Pour être à nouveau offensive dans la compétition universitaire mondiale, la France doit continuer à attirer les meilleurs étudiants internationaux, mais doit aussi diversifier leur origine géographique. Nous devons nous tourner vers les pays émergents, les Brics. Mais nous devons également renforcer nos liens avec l’Afrique, où notre enseignement supérieur demeure attractif, car c’est aussi dans les échanges avec ce continent, où la Chine est déjà très présente, que se joue une partie du développement économique de l’Europe.

Pour atteindre ces objectifs, je souhaite renforcer les politiques d’internationalisation des universités. La France n’est pas qu’une terre d’accueil, elle doit aussi savoir envoyer ses étudiants dans les universités des pays émergents, notamment en Asie. Nous devons parallèlement développer l’implantation d’antennes de nos universités et écoles dans les pays d’Afrique et du Maghreb, où ils contribuent au rayonnement de notre enseignement supérieur.

Il est également indispensable d’améliorer les conditions d’accueil des étudiants étrangers dans notre pays.

La loi sur l’enseignement supérieur permettra de dispenser des cours en langue étrangère pour attirer les étudiants internationaux de pays non-francophones, notamment des pays en pleine croissance. Ils s’accompagneront d’apprentissage du français.

Le logement est un de nos points faibles, particulièrement en région parisienne. En débloquant le plan Campus, ce sont 13 000 logements qui sont en programmation grâce au retour des collectivités locales que l’on remet autour de la table. Un nouvel élan est donné à la Cité internationale, dont le parc immobilier va s’accroître de 1 800 logements supplémentaires. Le programme est l’un des 13 projets prioritaires, financé à hauteur de 22 millions d’euros. De plus, à l’initiative du ministère de l’enseignement supérieur et de la recherche, de nouvelles facilités d’emprunts ont été négociées avec la Caisse des dépôts et la Banque européenne d’investissement. D’autres fonds viendront des pays partenaires. J’espère vivement pouvoir plaider la cause de la Cité internationale lors du déplacement que le président de la République prévoit en Chine dès la semaine prochaine. La Cité internationale compte de belles et grandes maisons. Il en faut sûrement une pour cette grande puissance asiatique, devenue l’un de nos premiers partenaires académiques.
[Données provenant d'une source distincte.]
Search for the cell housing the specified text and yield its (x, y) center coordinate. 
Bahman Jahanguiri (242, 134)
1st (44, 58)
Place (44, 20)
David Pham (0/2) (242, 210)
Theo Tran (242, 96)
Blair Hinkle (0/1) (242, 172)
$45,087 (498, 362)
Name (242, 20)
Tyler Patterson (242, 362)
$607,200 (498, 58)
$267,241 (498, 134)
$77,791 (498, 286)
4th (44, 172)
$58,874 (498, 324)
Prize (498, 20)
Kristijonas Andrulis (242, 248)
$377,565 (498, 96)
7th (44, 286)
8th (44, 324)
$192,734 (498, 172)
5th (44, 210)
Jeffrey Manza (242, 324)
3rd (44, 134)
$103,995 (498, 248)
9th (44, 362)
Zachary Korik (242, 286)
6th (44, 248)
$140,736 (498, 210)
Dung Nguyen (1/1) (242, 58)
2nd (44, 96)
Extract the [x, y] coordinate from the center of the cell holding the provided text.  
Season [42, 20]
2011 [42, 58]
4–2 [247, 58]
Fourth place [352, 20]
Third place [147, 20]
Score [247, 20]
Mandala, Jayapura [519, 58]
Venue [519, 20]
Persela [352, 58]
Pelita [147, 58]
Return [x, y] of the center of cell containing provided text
Le gouvernement a pleinement conscience que les conditions d’attribution des visas et de délivrance des titres de séjour doivent être fluidifiées et améliorées. Après avoir ensemble abrogé la circulaire Guéant, Manuel Valls et moi avons travaillé ensemble à plusieurs niveaux :

- la mise en place du titre de séjour pluriannuel par cycle d’étude (3 ans pour une licence, 2 ans pour un master) afin de simplifier les procédures de renouvellements qui pénalisent les étudiants et chercheurs et encombrent l’administration. Une circulaire sera prise en ce sens très prochainement ;

- l’ouverture de guichets uniques pour l’accueil des étudiants et chercheurs étrangers sur les universités, permettant d’accomplir en un seul lieu toutes les démarches pédagogiques, administratives et pratiques liées à une installation. Je sais que la Cité internationale, avec le concours de la Ville de Paris et de la Région Ile de France, s’est engagée dans une telle démarche en réunissant autour d’elles de nombreux services utiles, dont ceux relevant du ministère de l’intérieur ;

- le passage plus facile du statut d’étudiant à celui de salarié pour les jeunes diplômés d’un master ou d’un doctorat, en allongeant la durée de validité de l’autorisation provisoire de séjour. C’est un travail, en cours, mené avec Michel Sapin. Je souhaite également que nous puissions avancer pour donner aux étrangers ayant soutenu un doctorat en France une forme de visa permanent pour visiter à nouveau notre pays chaque fois que de besoin.

Pour atteindre nos objectifs, nous devons fédérer toutes les énergies. La Cité internationale et les établissements parisiens sont des locomotives pour les forces académiques nationales. Qu’ils en soient remerciés aujourd’hui et encouragés toujours mieux demain.

Je ne sous-estime pas les difficultés. Mais nous connaissons tous les enjeux, et vous pouvez compter sur Manuel Valls et moi-même pour favoriser un développement fondé sur la jeunesse, les échanges internationaux, la coopération scientifique et culturelle./.